VII. There is wind, gravity, drag force from air resistance which depends on the temperature and humidity of the air, and, if that wasn’t complicated enough, the projectile is spinning. How does that change where it will land?
VIII. The only way you can solve this problem is by reasoning from first principles. I tackle every problem I encounter this way, be it medical, surgical, physical, chemical, etc.; every one. This drawing depicts an application of the cannon problem. When the rocketstage burns through its fuel and is released, the question of exactly where it will land in the ocean relates to your chance of recovering it. The rocket stage is the cannon projectile. It’s moving at a velocity v when released at an angle tangent to the arc depicting the rocket’s motion there’s wind, humid air and gravity acting on it. There’s really no difference in the two problems except that the stage tumbles through the air while it’s spinning. It’s precessing too, like a top when it slows down. All of that has to be taken into consideration if you want to recover the enormous object before it sinks. If you think the spinning doesn’t matter or is negligable, tell it to a baseball batter. Believe me, it’s not negligable. That thing is curving all over the sky as it’s coming down.

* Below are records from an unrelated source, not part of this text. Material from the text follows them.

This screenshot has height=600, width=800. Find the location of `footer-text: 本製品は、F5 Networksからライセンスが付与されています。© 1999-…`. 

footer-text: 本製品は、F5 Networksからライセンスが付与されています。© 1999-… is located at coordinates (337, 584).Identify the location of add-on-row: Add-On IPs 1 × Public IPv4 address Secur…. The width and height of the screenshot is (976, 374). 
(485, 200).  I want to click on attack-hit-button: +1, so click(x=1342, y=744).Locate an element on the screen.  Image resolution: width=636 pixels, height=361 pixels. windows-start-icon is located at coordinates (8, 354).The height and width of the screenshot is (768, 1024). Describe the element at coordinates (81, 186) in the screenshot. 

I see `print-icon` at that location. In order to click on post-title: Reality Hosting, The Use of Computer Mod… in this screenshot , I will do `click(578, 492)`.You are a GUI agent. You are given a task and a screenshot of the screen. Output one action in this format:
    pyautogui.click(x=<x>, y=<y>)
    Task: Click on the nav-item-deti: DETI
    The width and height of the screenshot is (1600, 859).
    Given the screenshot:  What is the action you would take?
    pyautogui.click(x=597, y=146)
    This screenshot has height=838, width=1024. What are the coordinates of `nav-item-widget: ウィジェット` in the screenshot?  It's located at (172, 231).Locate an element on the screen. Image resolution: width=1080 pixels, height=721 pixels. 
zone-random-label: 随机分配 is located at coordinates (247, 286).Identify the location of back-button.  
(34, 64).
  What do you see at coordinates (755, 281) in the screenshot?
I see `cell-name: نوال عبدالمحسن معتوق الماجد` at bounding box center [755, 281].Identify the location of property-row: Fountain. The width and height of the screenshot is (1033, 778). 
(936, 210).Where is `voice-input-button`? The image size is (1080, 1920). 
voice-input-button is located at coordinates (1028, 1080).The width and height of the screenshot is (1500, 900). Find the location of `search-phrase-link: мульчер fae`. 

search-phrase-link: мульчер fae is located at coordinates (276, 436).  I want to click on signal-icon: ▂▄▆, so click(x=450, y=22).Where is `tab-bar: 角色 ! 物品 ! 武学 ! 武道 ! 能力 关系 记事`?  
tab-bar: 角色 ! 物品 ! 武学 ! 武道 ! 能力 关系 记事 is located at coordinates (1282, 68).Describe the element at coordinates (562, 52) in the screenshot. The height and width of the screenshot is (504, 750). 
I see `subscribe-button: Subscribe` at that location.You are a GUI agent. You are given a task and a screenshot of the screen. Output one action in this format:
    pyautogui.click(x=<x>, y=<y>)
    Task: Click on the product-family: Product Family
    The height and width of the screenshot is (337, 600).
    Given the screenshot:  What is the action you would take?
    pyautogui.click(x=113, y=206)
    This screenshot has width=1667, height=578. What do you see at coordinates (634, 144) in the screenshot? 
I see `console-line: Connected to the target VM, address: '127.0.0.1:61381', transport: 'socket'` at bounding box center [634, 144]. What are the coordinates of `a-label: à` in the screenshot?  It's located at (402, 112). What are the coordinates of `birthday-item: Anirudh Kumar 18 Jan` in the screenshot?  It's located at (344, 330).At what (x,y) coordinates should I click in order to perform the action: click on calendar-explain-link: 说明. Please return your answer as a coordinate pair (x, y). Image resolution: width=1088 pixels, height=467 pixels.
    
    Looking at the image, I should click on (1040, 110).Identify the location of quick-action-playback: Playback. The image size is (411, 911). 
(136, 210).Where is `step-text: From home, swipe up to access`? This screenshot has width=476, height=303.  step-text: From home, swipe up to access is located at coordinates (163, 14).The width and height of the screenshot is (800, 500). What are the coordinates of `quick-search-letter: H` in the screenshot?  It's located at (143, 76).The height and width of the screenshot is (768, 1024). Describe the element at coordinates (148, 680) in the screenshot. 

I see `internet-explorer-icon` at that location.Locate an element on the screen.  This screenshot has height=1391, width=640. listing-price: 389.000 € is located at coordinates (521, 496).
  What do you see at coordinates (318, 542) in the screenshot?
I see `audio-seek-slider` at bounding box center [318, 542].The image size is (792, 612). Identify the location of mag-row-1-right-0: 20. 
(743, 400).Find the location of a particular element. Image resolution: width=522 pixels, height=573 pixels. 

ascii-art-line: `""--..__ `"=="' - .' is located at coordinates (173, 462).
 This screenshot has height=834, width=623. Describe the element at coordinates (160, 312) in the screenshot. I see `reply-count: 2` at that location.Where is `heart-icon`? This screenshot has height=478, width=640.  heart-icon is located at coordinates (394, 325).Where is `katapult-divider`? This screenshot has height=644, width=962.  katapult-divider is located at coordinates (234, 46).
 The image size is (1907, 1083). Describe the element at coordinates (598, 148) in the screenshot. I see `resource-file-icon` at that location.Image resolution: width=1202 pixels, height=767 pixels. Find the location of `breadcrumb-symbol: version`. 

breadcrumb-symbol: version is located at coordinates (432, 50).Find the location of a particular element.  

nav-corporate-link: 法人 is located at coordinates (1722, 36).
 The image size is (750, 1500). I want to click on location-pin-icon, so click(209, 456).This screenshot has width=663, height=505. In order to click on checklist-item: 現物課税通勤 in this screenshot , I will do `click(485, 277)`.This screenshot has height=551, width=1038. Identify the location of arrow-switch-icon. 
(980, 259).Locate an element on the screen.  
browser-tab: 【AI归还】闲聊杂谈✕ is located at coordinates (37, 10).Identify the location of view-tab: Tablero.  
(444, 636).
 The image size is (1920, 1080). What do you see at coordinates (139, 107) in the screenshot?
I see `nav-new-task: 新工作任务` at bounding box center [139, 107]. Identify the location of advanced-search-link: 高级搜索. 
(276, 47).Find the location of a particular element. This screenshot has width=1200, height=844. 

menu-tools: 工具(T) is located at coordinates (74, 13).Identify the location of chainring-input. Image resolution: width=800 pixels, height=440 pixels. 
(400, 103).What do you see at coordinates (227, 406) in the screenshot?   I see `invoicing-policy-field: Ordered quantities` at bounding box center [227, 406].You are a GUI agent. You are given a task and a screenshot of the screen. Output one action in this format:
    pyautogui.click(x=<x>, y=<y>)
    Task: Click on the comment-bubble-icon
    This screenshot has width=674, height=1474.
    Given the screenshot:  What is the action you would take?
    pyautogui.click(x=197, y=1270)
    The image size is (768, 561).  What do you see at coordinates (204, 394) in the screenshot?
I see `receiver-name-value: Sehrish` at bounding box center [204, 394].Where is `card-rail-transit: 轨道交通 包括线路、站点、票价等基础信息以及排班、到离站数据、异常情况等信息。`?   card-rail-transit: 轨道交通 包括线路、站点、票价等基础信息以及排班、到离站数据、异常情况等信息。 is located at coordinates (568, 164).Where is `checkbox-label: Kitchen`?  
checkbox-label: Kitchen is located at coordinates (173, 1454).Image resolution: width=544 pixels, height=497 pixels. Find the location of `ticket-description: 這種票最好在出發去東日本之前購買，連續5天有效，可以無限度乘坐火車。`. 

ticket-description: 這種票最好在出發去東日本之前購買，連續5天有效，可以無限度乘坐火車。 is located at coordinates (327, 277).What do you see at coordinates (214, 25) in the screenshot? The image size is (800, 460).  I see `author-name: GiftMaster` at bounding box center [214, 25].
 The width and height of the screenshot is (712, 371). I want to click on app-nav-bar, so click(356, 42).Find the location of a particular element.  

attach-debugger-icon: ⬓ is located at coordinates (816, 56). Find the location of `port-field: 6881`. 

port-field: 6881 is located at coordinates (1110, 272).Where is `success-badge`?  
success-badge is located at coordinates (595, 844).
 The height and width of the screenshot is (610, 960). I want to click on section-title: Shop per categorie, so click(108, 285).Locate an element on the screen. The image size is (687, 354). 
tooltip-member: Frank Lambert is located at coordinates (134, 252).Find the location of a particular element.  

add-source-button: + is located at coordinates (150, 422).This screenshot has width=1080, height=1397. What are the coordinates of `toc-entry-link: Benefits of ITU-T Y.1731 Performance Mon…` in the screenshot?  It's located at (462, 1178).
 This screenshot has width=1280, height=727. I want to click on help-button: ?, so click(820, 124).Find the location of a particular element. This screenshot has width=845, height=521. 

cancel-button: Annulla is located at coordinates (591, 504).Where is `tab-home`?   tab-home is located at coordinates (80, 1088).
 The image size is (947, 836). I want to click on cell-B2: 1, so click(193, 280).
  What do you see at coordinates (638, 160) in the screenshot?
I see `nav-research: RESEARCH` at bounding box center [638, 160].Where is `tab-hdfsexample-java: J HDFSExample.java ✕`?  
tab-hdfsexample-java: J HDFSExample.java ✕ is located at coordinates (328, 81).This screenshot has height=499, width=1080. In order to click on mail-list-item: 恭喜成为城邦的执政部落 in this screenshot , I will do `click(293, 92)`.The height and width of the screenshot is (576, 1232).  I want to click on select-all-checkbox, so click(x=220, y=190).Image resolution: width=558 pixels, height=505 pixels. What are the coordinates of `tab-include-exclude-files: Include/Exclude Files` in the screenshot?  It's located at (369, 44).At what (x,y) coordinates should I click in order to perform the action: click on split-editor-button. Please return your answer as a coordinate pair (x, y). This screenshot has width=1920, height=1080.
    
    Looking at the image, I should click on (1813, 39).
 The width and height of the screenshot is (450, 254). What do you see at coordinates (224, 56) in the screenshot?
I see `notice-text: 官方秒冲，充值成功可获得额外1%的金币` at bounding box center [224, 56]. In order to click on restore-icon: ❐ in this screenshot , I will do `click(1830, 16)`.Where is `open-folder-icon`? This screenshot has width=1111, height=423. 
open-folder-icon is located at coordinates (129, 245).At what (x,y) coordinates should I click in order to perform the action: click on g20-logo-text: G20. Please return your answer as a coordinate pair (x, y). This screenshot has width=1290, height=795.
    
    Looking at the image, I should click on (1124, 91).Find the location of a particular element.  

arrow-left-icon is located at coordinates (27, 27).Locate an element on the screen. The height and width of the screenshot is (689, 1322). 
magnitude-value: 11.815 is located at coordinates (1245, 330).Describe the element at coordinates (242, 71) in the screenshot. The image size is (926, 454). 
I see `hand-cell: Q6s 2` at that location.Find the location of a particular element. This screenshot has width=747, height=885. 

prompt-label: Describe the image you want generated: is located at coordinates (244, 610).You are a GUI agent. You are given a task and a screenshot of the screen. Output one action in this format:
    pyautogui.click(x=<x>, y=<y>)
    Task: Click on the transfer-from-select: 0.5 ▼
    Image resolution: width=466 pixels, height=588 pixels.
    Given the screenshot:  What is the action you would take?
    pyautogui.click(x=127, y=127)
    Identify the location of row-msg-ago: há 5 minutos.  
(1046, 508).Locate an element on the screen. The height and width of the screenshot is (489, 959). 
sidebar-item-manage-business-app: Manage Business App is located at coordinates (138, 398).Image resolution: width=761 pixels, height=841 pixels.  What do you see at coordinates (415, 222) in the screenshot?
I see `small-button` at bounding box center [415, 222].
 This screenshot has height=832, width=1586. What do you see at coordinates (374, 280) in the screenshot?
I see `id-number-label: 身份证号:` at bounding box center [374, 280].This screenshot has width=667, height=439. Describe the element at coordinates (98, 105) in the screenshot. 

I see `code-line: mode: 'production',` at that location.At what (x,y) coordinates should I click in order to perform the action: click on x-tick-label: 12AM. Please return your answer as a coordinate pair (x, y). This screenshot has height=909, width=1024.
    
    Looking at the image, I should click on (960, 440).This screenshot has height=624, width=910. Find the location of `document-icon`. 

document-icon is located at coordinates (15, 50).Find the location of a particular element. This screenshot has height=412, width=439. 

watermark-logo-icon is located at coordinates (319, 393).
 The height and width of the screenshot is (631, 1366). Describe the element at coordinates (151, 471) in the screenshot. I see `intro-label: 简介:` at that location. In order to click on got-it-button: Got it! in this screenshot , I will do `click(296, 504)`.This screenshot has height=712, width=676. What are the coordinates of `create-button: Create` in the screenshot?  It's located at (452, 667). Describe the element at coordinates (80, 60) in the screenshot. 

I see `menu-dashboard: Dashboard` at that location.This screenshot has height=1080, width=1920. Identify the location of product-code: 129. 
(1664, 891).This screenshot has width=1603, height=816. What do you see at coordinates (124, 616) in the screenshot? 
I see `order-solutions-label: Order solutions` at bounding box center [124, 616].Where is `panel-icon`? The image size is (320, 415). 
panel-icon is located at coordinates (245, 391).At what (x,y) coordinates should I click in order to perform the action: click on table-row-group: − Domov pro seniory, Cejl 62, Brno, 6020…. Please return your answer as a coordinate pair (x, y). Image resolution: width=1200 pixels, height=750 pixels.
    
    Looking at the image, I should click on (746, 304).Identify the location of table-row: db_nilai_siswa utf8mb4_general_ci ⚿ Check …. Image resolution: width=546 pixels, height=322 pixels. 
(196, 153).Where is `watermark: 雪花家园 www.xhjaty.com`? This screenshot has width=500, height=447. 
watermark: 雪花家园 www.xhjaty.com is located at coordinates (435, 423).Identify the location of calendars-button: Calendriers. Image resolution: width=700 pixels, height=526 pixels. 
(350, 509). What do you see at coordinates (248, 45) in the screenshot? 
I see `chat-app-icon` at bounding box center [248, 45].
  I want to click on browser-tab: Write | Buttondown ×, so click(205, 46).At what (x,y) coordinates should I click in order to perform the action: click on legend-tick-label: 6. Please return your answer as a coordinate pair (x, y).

OK, enough already, with the different forces and effects governing its flight!
SPLASH!
With the Space X barge laying in wait a few meters away, crane attached, it’s fairly easy to recover the stage for future use, saving tens of millions of dollars per launch.
All you need was freshman physics.
Why didn’t NASA think of this? They probably did- it’s kind of obvious- but they were spending someone else’s money (yours) and didn’t care.
IX. Things get very complicated when you consider that the sun is revolving around the center of mass of the Milky Way at thousands of miles and hour. This means that our motion through space (and that of Mars) is not a simple ellipse but rather a corkscrew kind of path. Mars’s is similar but the corkscrew is bigger around and it moves slower because it’s further from the sun (in accordance with the law of conservation of angular momentum). And, oh, I forgot.. The Milky Way is not stationary. It’s hurtling through the Universe, ablaze. Now, put everything together to figure out the direction a rocket would have to go in, from the surface of the Earth at Cape Canaveral, Florida, to hit Mars in 2 1/2 years from the day it launched.
I think this example shows how quickly the problem esculates into one of great complexity. Medical problems are more complex than problems in physics but much easier to understand because we simplify them. Ultimately, Physics governs everything that happens in medicine, of course. Just think of the quantum mechanics involved in the electron clouds surrounding the spike protein and the electron clouds surrounding the proteins that make up the ACE-2 receptors. The “lock and key” mechanism we use to explain the spike-receptor interaction or the antigen-antibody interactions are gross oversimplifications. But you have to do this in medicine. To work on the actual problem of electron cloud interaction would be a waste of time because it is so far beyond the scope of a medical school curriculum. For starters, no one would be able to understand the mathematics. The approach to the real and oversimplified problems must remain the same, however. One must reason from first principles to avoid drawing incorrect conclusions.